Hunting grounds for the Tudors
In the late 1400s, Henry VII reconstructed most of the riverside manor house that had been built by Duke Humphrey in the 1430s. He called it Placentia or the manor of Plesaunce. Henry VIII and his daughters Mary and Elizabeth were both born there. It continued as a favourite palace for Elizabeth I in the early years of her reign. The Park provided hunting grounds, pleasure gardens and an essential source of fresh water for monarch and court.
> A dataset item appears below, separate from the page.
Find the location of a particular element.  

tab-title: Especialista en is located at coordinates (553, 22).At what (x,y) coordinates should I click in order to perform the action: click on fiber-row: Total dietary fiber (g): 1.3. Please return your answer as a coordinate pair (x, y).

The landscape of the Park today with its 73ha (183 acres) largely reflects the plans of Charles II who in the early 1660s wanted French style formal gardens to set off his new palace then being built at Greenwich on the site of the former ruined Tudor Palace on the waterfront. (Only one wing, now known as the King Charles Building, was started.)
Charles II enlisted the help of Le Notre, gardener to Louis XIV of France. Le Notre probably never visited Greenwich Park but his working drawings still exist for a formal parterre, then a new style for England, on the Park side of the Queen’s House. The parterre was not finished; it stayed as the grand mown area 3.4 ha (8.5 acres) delineated by trees much as it is today.
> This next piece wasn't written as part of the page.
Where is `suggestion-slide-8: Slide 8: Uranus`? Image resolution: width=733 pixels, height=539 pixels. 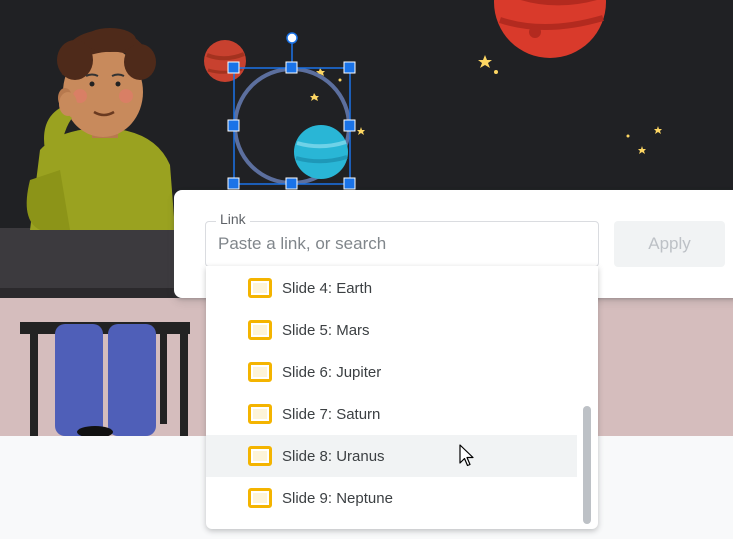 suggestion-slide-8: Slide 8: Uranus is located at coordinates (392, 456).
The formal French style did not fit easily into the topography and a good deal of earth-moving was required. The principal north-south axis from the Queen’s House was continued up the escarpment with a series of grass terraces, now almost invisible, known later as the Giant Steps. The main axis of the 17th century layout continued as a formal avenue, now Blackheath Avenue, completed by ‘The Rounds’, a large semicircle of chestnuts four deep, inside the Blackheath Gate.
From The Rounds radiated two other avenues. The easterly one, Bower Avenue, still exists, as does The Great Cross Walk, the eastern section now known as Great Cross Avenue. The Avenue, the road that completes the car route from Blackheath Gate to St Mary’s Gate, is another reminder of the formal layout.
Sir William Boreham, keeper of the palace and park, was responsible for laying out the coppices planted in the East Wilderness - now the Deer Park - and the West Wilderness, now the open area of Ranger’s Field. The planting of formal avenues of chestnut and elm date from 1664. Some of the sweet chestnuts still exist as remarkable 350 year old ‘veterans’, including a relic of The Rounds, just inside the Flower Garden near Blackheath Gate.